··· Information provided ···
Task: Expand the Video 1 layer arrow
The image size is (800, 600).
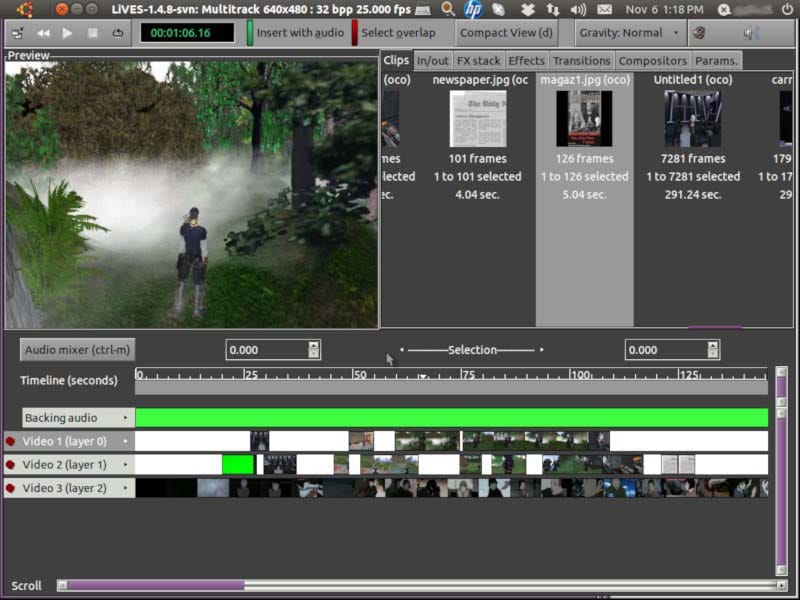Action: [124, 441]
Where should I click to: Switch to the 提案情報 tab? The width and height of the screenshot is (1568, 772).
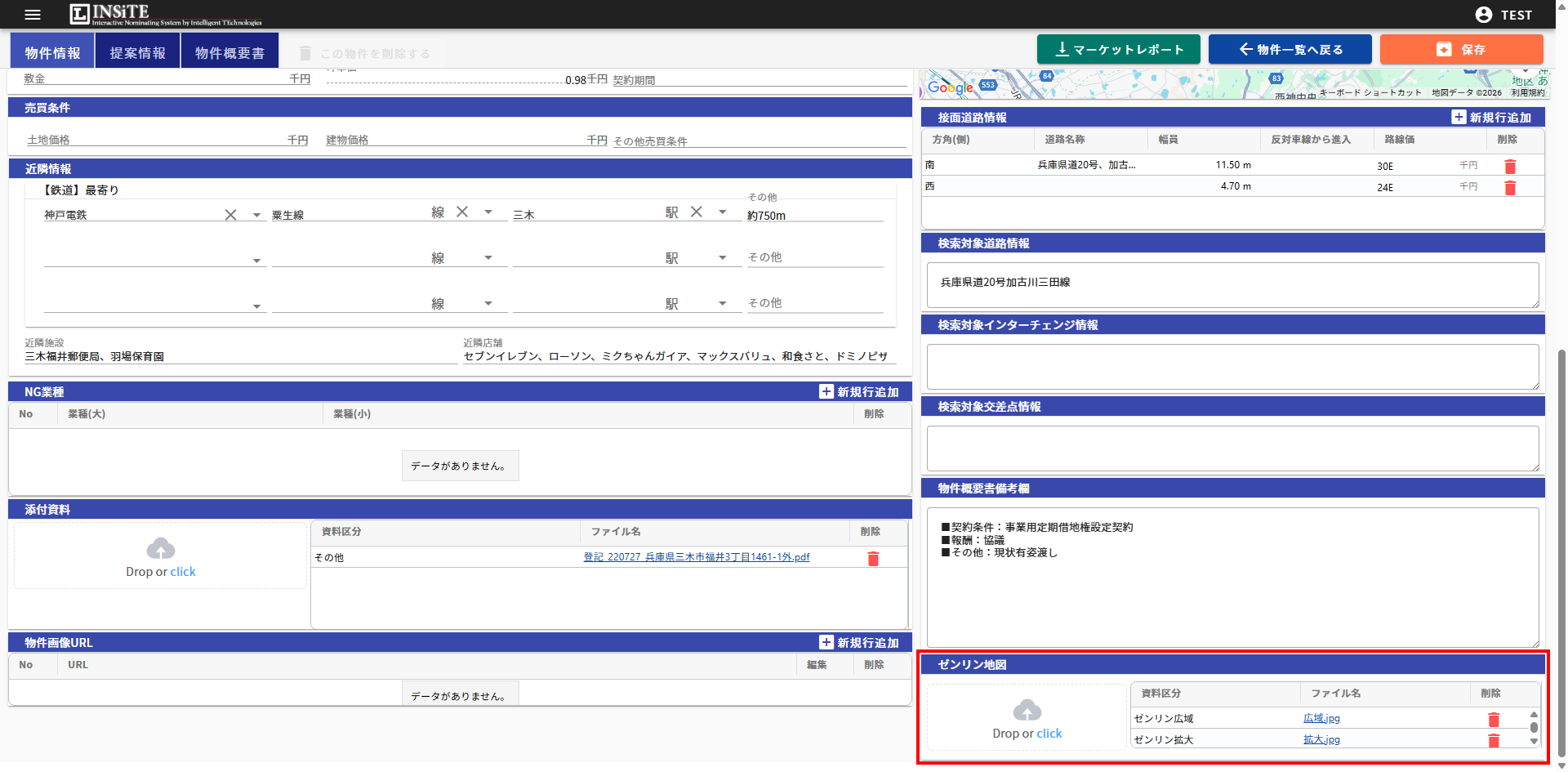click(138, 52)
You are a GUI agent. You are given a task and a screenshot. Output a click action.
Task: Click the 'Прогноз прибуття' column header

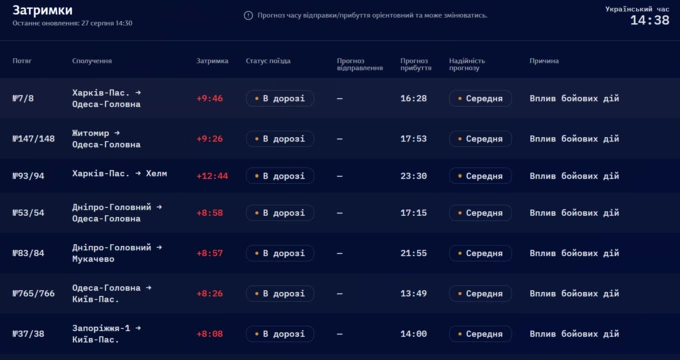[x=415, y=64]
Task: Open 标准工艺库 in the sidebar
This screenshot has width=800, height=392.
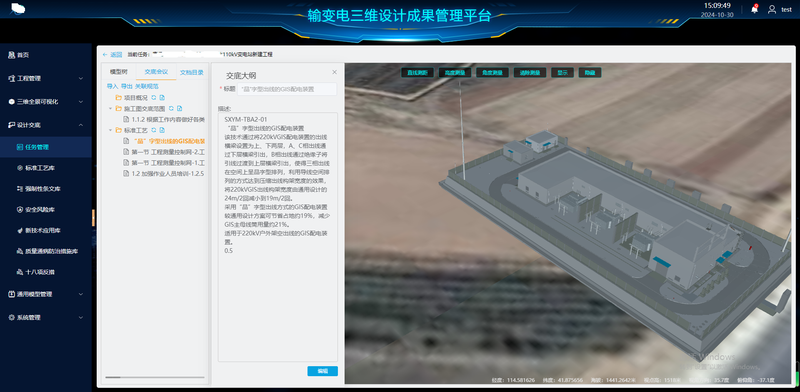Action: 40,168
···
··· Information provided ···
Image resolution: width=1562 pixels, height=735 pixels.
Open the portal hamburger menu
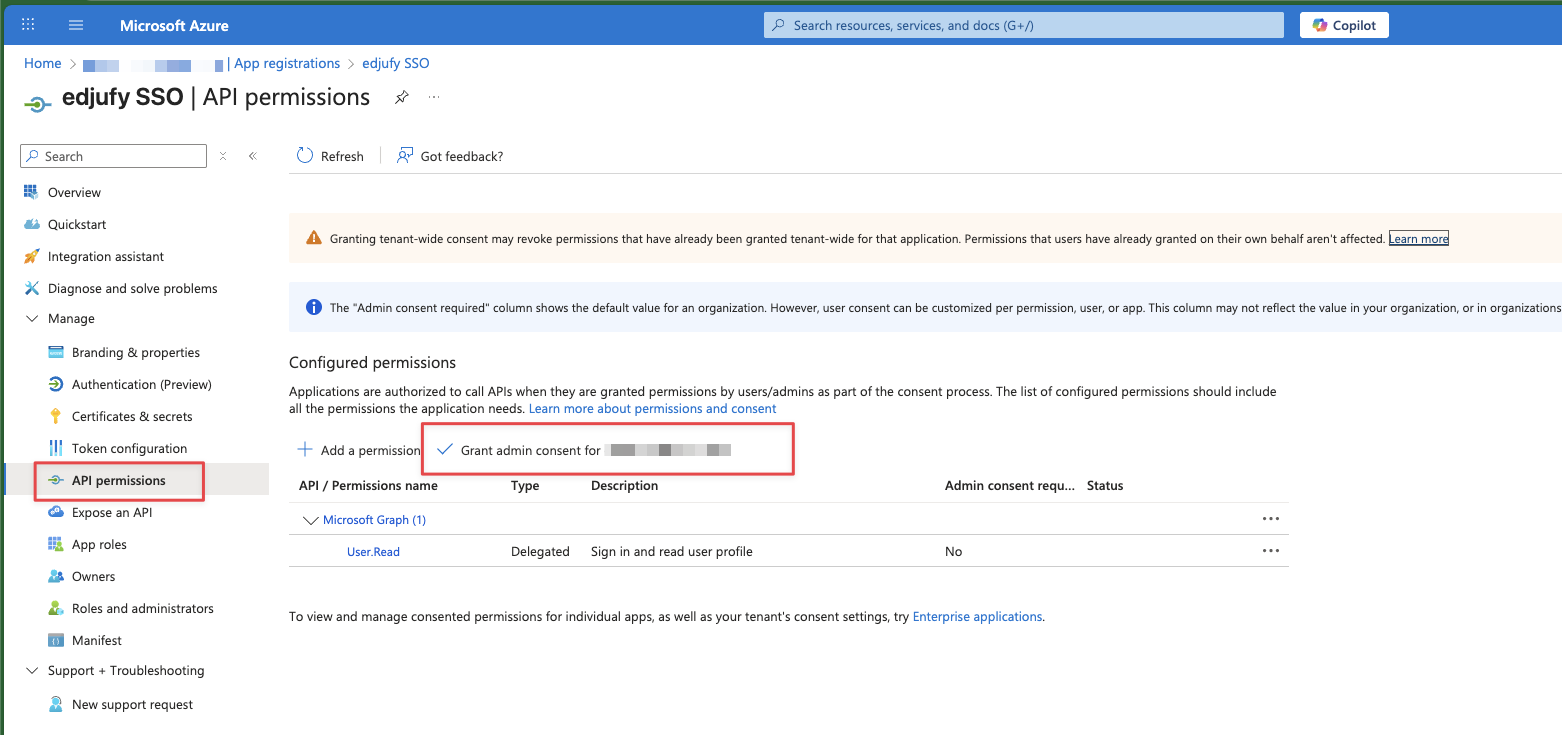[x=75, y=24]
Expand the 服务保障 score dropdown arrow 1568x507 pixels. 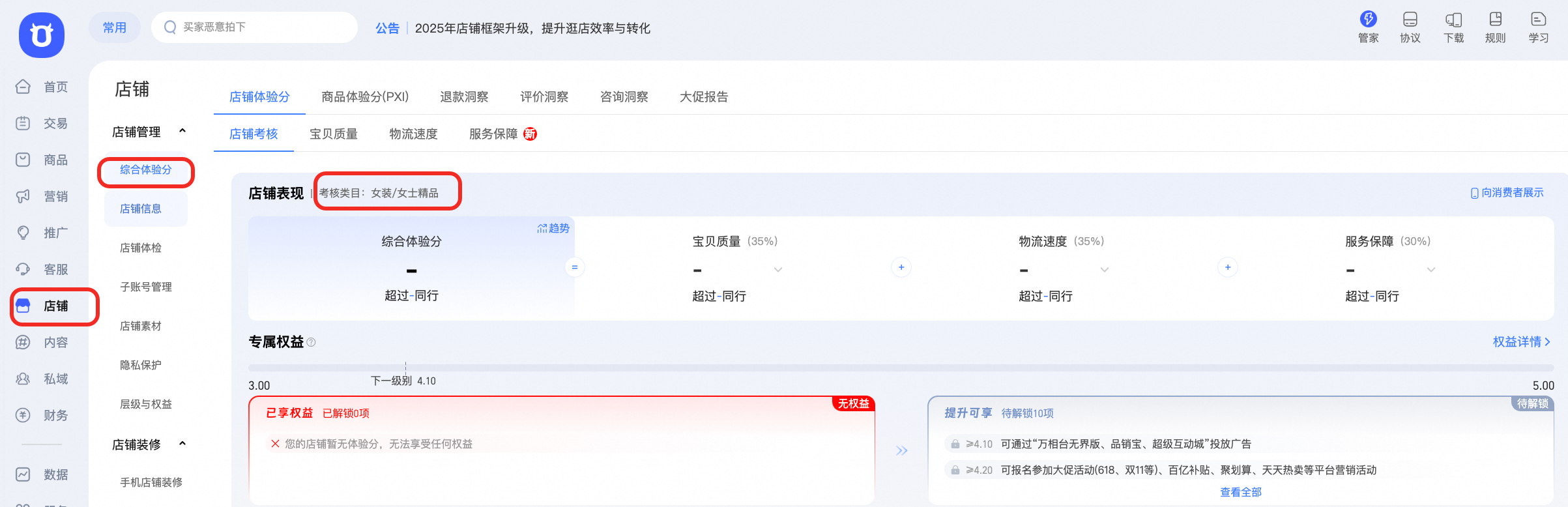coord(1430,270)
···
• _Task statement_: Please return the material above only from the line that holds "Task: Expand the Video 1 layer arrow" through the line that holds "You are a GUI", exactly as it stands, ends included and pictures omitted.

• _Response to the task_:
Task: Expand the Video 1 layer arrow
The image size is (800, 600).
Action: [124, 441]
Where should I click to: Switch to the 提案情報 tab? The width and height of the screenshot is (1568, 772).
click(138, 52)
You are a GUI agent. You are given a task and a screenshot. Output a click action.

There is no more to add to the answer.